(AVAILABLE DATA)

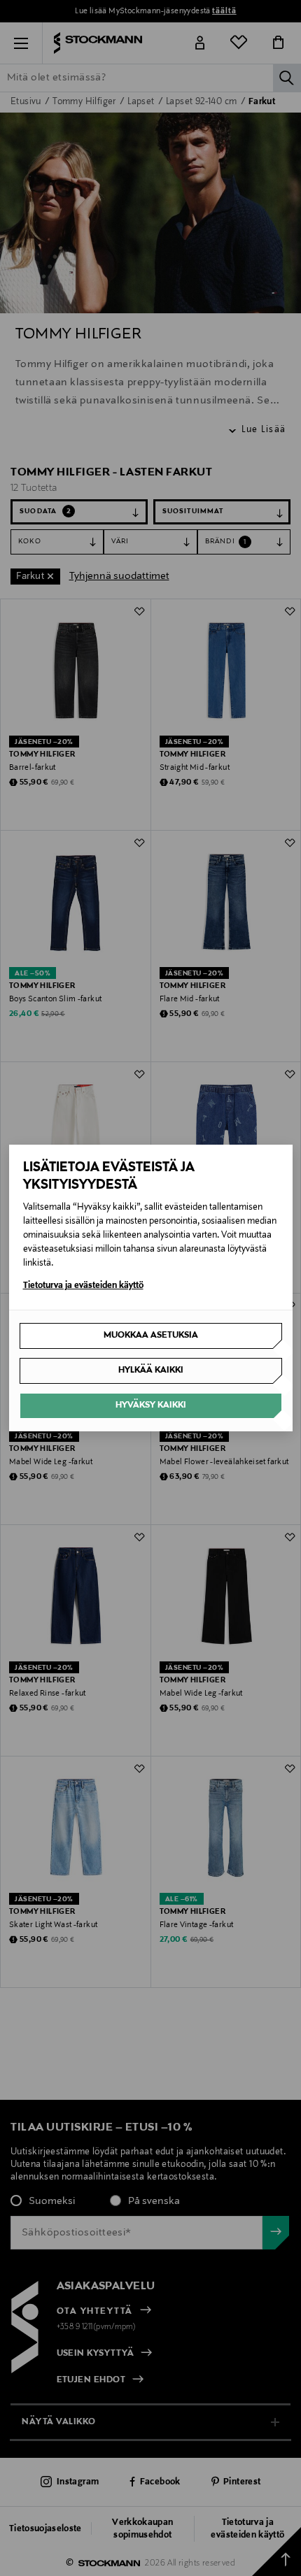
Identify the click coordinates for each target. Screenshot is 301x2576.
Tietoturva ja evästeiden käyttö (83, 1286)
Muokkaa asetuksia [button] (151, 1335)
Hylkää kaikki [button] (150, 1370)
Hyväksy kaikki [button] (150, 1405)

(End AVAILABLE DATA)

WORK TASK: For this exercise, find all lines in the records containing the word "button" and copy them.

WRITTEN RESPONSE:
Muokkaa asetuksia [button] (151, 1335)
Hylkää kaikki [button] (150, 1370)
Hyväksy kaikki [button] (150, 1405)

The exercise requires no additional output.